Texto mostrado -
* * *
El error de test sigue siendo elevado, pero más bajo que la primera regresión OLS.

RIDGE

# Matrices de entrenamiento y test
# ==============================================================================
x_train <- model.matrix(fat~., data = datos_train)[, -1]
y_train <- datos_train$fat

x_test <- model.matrix(fat~., data = datos_test)[, -1]
y_test <- datos_test$fat

# Creación y entrenamiento del modelo
# ==============================================================================
# Para obtener un ajuste con regularización Ridge se indica argumento alpha=0.
# Si no se especifica valor de lambda, se selecciona un rango automático.
modelo <- glmnet(
            x           = x_train,
            y           = y_train,
            alpha       = 0,
            nlambda     = 100,
            standardize = TRUE
          )
* * *
Detalles del problema -
Continúa el texto sobre la regresión Ridge con glmnet a partir de su última línea de código.

Datos -
* * *
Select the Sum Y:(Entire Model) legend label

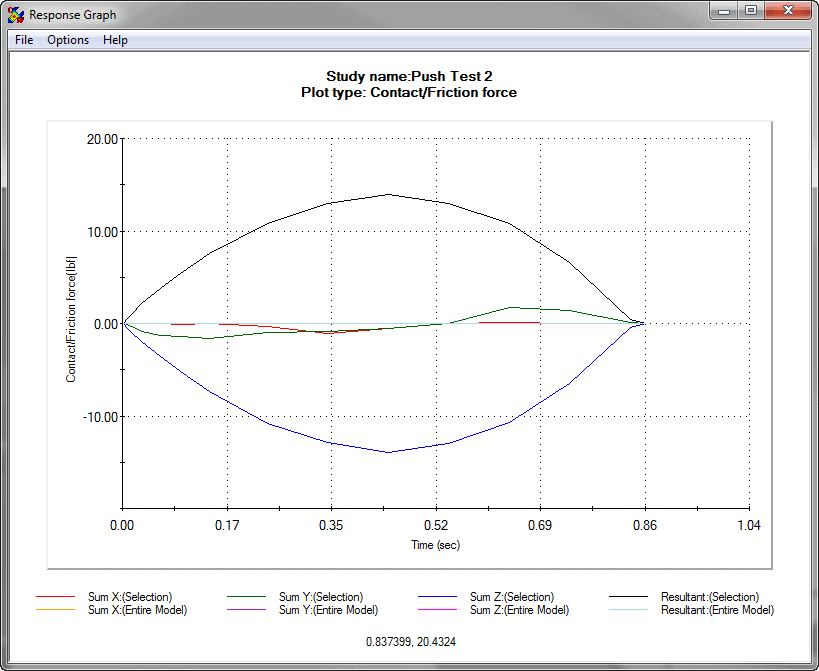click(328, 610)
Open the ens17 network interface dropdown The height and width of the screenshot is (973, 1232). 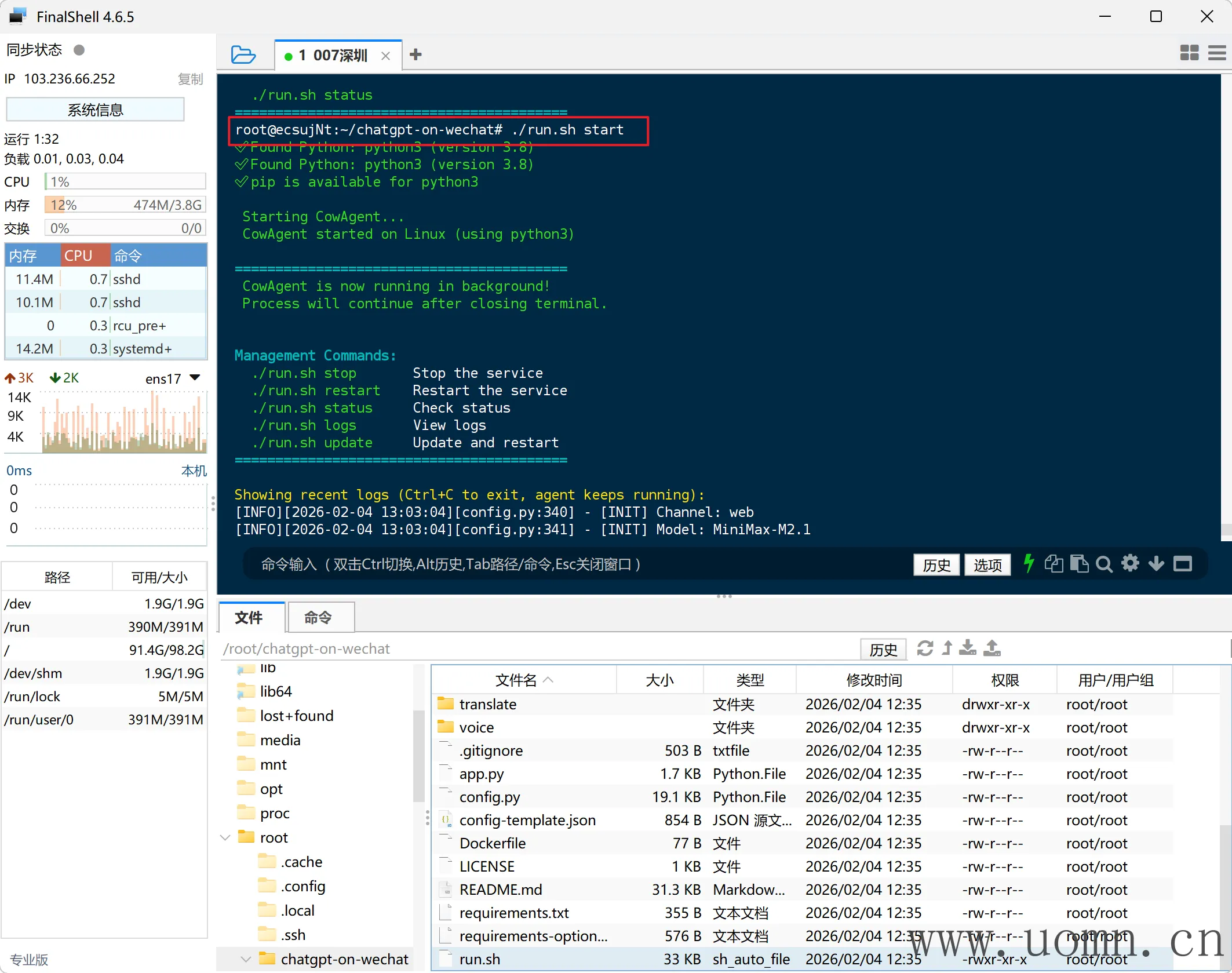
* * *
Respuesta al problema -
# Evolución de los coeficientes en función de lambda
# ==============================================================================
regularizacion <- modelo$beta %>% 
                  as.matrix() %>%
                  t() %>% 
                  as_tibble() %>%
                  mutate(lambda = modelo$lambda)

regularizacion <- regularizacion %>%
                   pivot_longer(
                     cols = !lambda, 
                     names_to = "predictor",
                     values_to = "coeficientes"
                   )

regularizacion %>%
  ggplot(aes(x = lambda, y = coeficientes, color = predictor)) +
  geom_line() +
  scale_x_log10(
    breaks = trans_breaks("log10", function(x) 10^x),
    labels = trans_format("log10", math_format(10^.x))
  ) +
  labs(title = "Coeficientes del modelo en función de la regularización") +
  theme_bw() +
  theme(legend.position = "none")

Vemos que al final se mantiene estacionario en un punto, sin apenas variabilidad, que es de lo que se trata.

# Evolución del error en función de lambda
# ==============================================================================
set.seed(123)
cv_error <- cv.glmnet(
              x      = x_train,
              y      = y_train,
              alpha  = 0,
              nfolds = 10,
              type.measure = "mse",
              standardize  = TRUE
           )

plot(cv_error)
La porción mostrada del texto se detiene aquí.